I don't think the result is economical purely because if it were, Google would be monetising their own models by now (of course, maybe they could monetise it if they were willing to go with a paid instead of ad model for search).


I think there are a lot of assumptions that Google hasn't already integrated this type of technology into their search engine. I suspect they have, but they've done so conservatively, to avoid changing how their "Golden Goose" lays eggs.


That's cheap for an AI model training at big tech. Your average ads model engineer at those companies likely uses more compute each quarter.

It mostly suggests that we're in another AI hype bubble.

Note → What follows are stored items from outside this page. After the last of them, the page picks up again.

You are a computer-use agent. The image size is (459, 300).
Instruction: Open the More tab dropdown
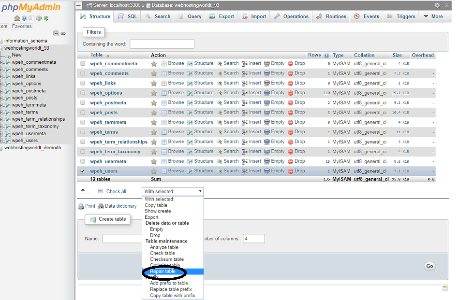pyautogui.click(x=433, y=16)
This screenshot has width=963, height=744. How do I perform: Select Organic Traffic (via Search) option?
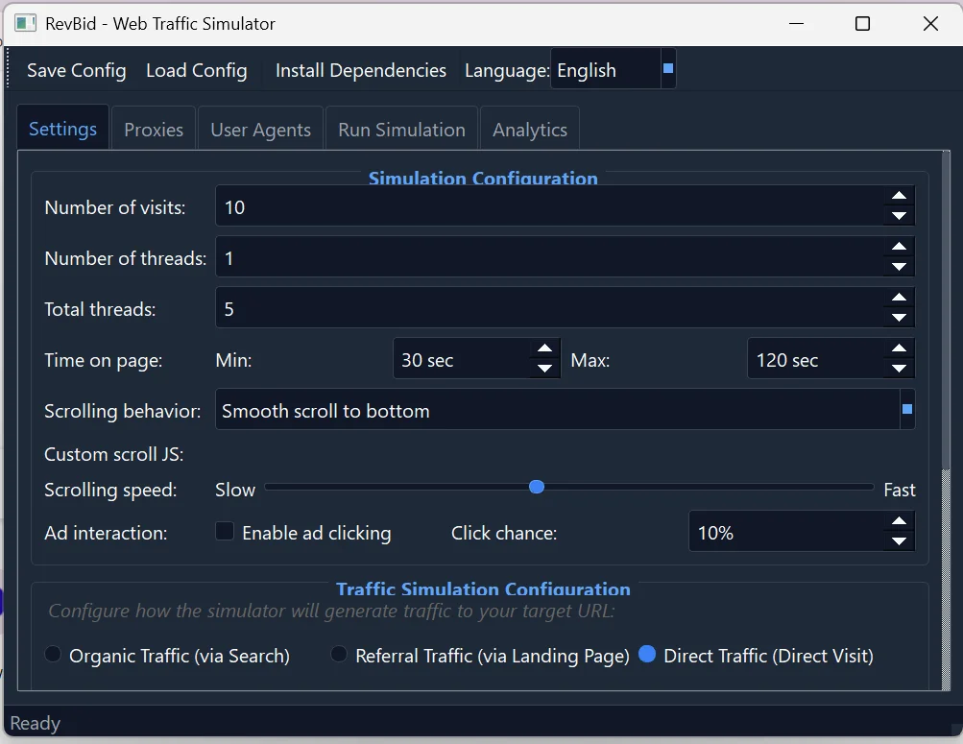pyautogui.click(x=54, y=656)

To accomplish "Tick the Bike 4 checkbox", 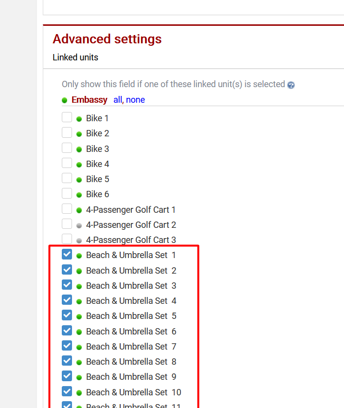I will [x=67, y=163].
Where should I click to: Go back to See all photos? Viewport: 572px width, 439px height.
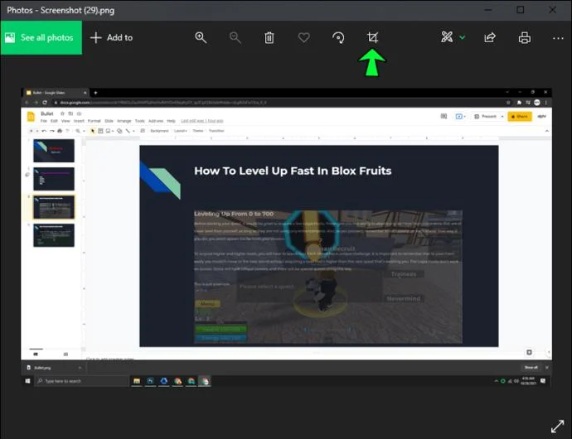41,37
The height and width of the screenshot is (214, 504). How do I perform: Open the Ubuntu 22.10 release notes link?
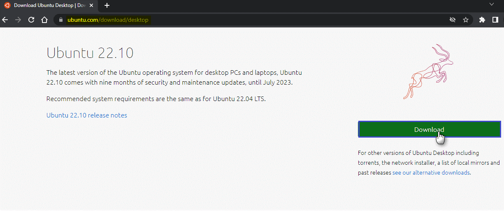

MS and other big tech companies can easily replicate OpenAI results and do same type of research.


Well, there's not only monetary cost on compute, you need humans interacting with it for RLHF, it takes time as well, you need engineers, and at the end of it, if you're just copying the leader, you're always going to be behind and not going to be coming up with the latest and greatest.

I'm just disappointed the compute cost alone seems difficult to surmount for open source/community projects.


The number of companies ready to spend $40M/year of compute per "average ads model engineer" is exactly 0.


I know of 1 at least...

'compute' costs are tricky to convert to dollar values - everyone does it at 'what would it cost to rent this from AWS', but the reality is, people like AWS are prepared to give low priority access to unsold compute for almost any project.